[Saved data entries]

=== Section Start ===

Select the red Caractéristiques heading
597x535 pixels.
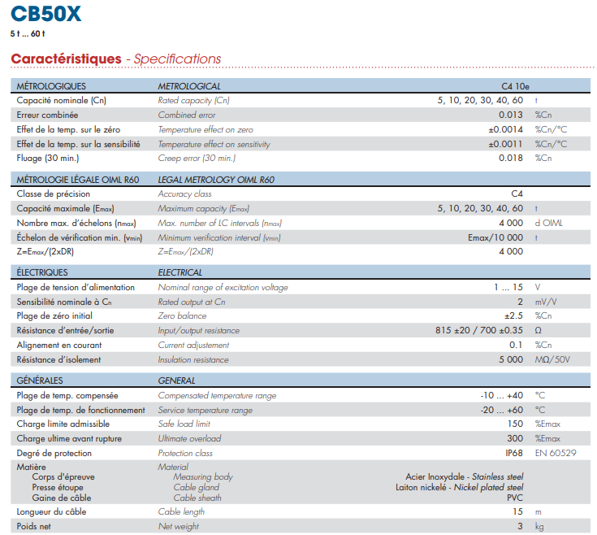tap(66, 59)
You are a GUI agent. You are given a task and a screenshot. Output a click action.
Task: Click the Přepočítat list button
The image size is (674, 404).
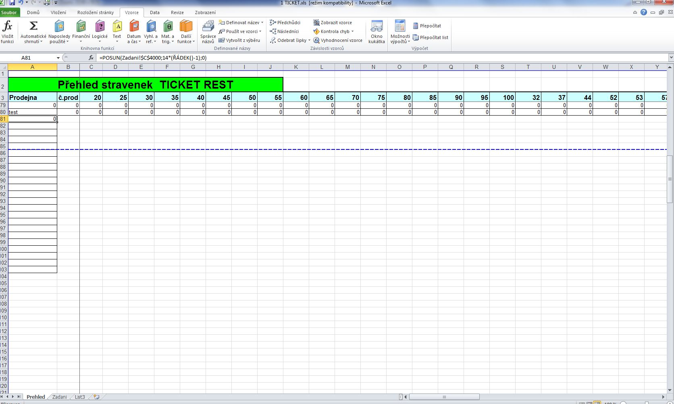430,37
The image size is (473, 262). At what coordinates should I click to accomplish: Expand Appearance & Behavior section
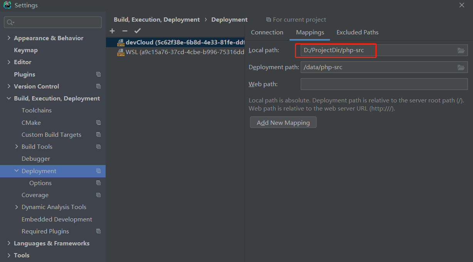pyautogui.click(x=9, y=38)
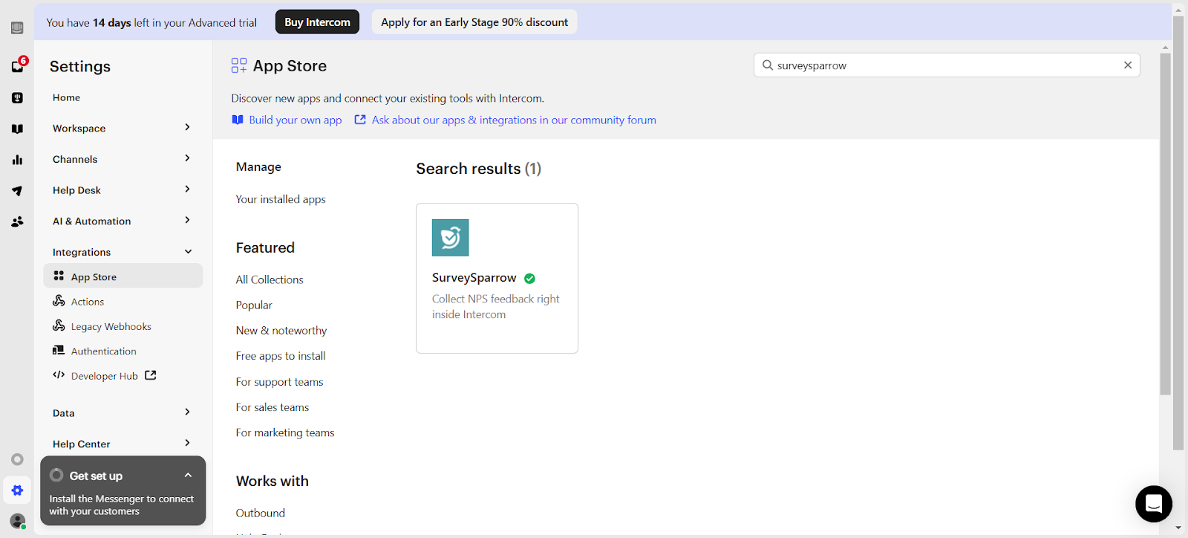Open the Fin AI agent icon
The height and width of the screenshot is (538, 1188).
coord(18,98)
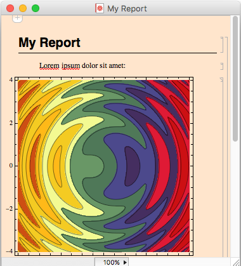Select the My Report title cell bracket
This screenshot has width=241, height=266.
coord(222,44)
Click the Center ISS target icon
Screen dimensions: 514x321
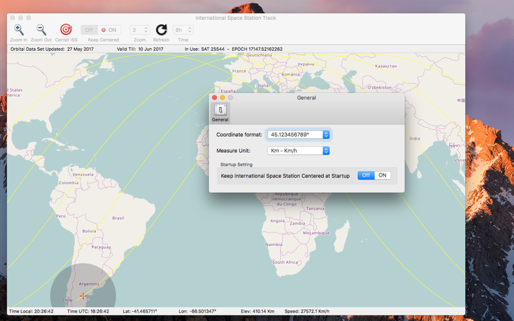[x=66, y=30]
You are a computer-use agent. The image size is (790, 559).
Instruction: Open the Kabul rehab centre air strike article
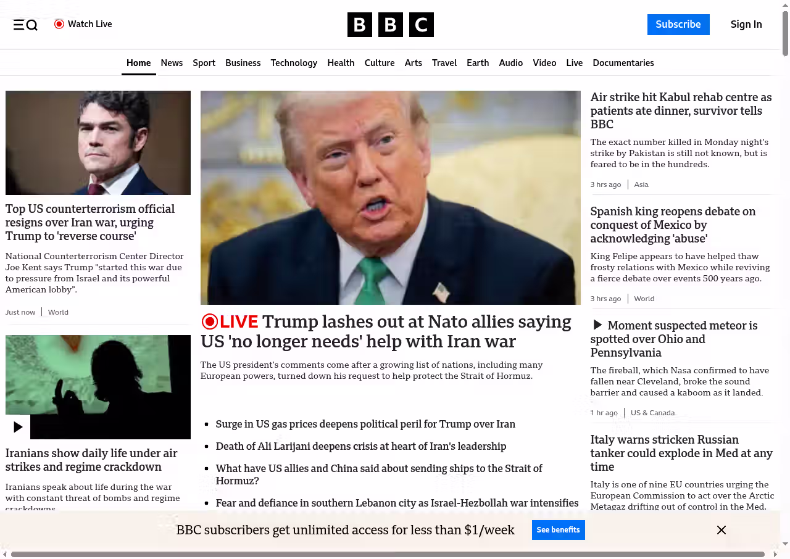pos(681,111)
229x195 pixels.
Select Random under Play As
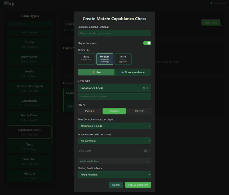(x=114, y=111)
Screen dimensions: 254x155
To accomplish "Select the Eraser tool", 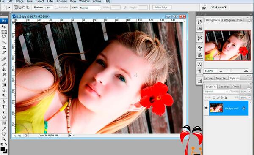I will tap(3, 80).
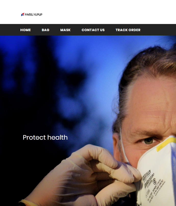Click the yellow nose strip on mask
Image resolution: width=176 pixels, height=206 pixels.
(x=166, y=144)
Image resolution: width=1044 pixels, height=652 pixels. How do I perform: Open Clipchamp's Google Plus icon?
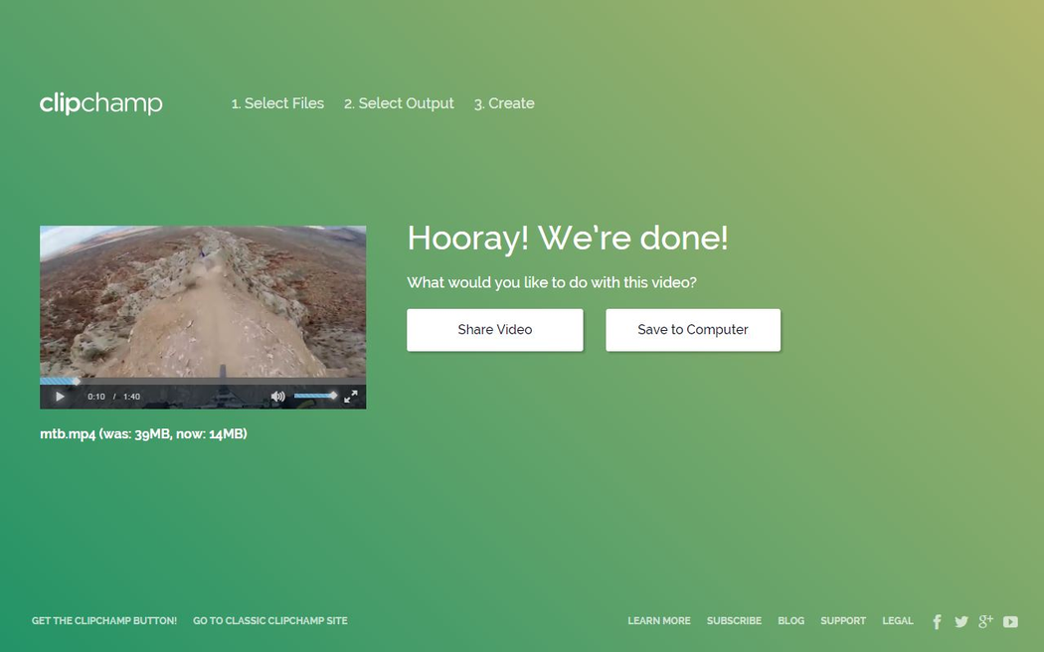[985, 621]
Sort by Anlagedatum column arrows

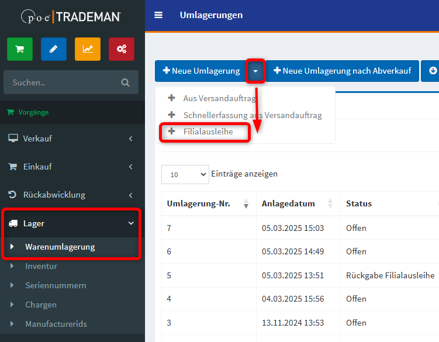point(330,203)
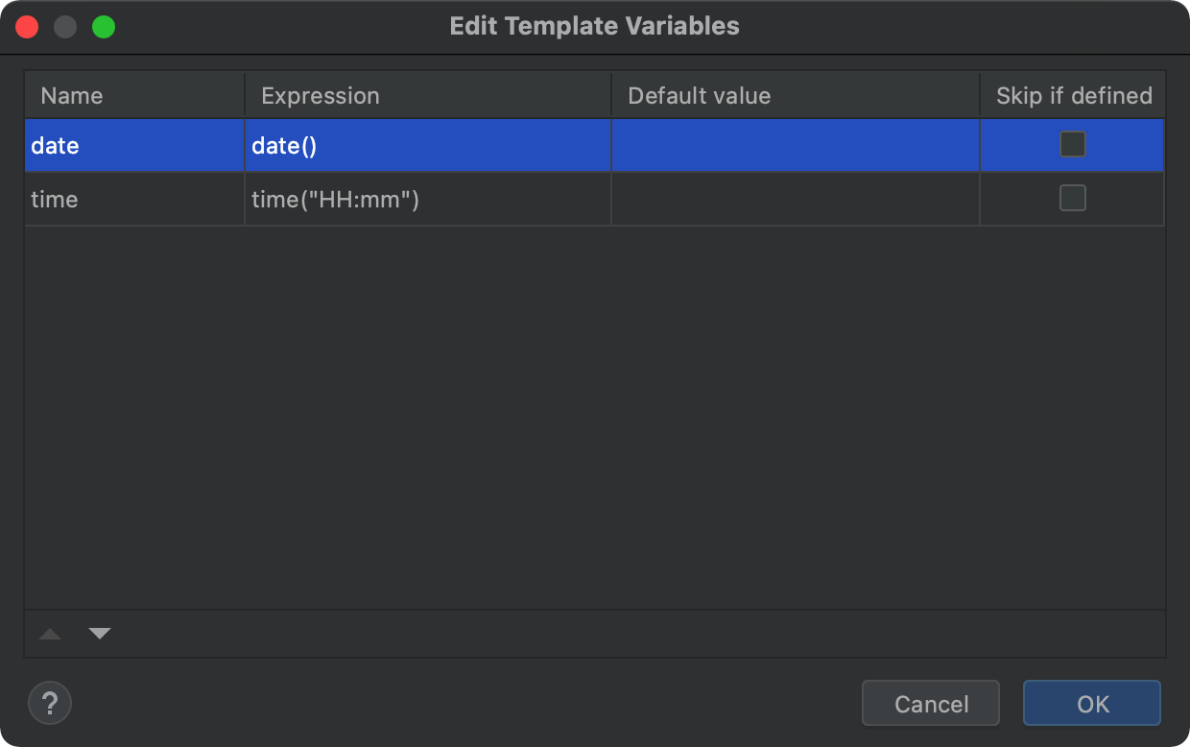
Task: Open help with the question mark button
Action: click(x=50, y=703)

=== Section End ===
=== Section Start ===

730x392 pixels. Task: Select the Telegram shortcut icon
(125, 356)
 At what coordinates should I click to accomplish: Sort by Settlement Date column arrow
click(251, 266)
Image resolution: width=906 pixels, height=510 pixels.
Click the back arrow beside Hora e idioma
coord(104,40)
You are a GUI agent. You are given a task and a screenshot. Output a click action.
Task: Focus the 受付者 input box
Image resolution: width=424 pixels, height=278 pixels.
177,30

=== Section End ===

WORK TO BE COMPLETED
Working from the entries above, please transcribe only the lines from the line with "Select the red Caractéristiques heading" through the line with "Click the Center ISS target icon", exactly, with both end lines and without pictures.

ANSWER
Select the red Caractéristiques heading
597x535 pixels.
tap(66, 59)
You are a GUI agent. You are given a task and a screenshot. Output a click action.
Task: Click the Přepočítat list button
The image size is (674, 404).
430,37
The image size is (473, 262). At what coordinates should I click to accomplish: Expand Appearance & Behavior section
pyautogui.click(x=9, y=38)
Open the Fin AI agent icon
The height and width of the screenshot is (538, 1188).
coord(18,98)
Select the My Report title cell bracket
This screenshot has width=241, height=266.
coord(222,44)
Click the Center ISS target icon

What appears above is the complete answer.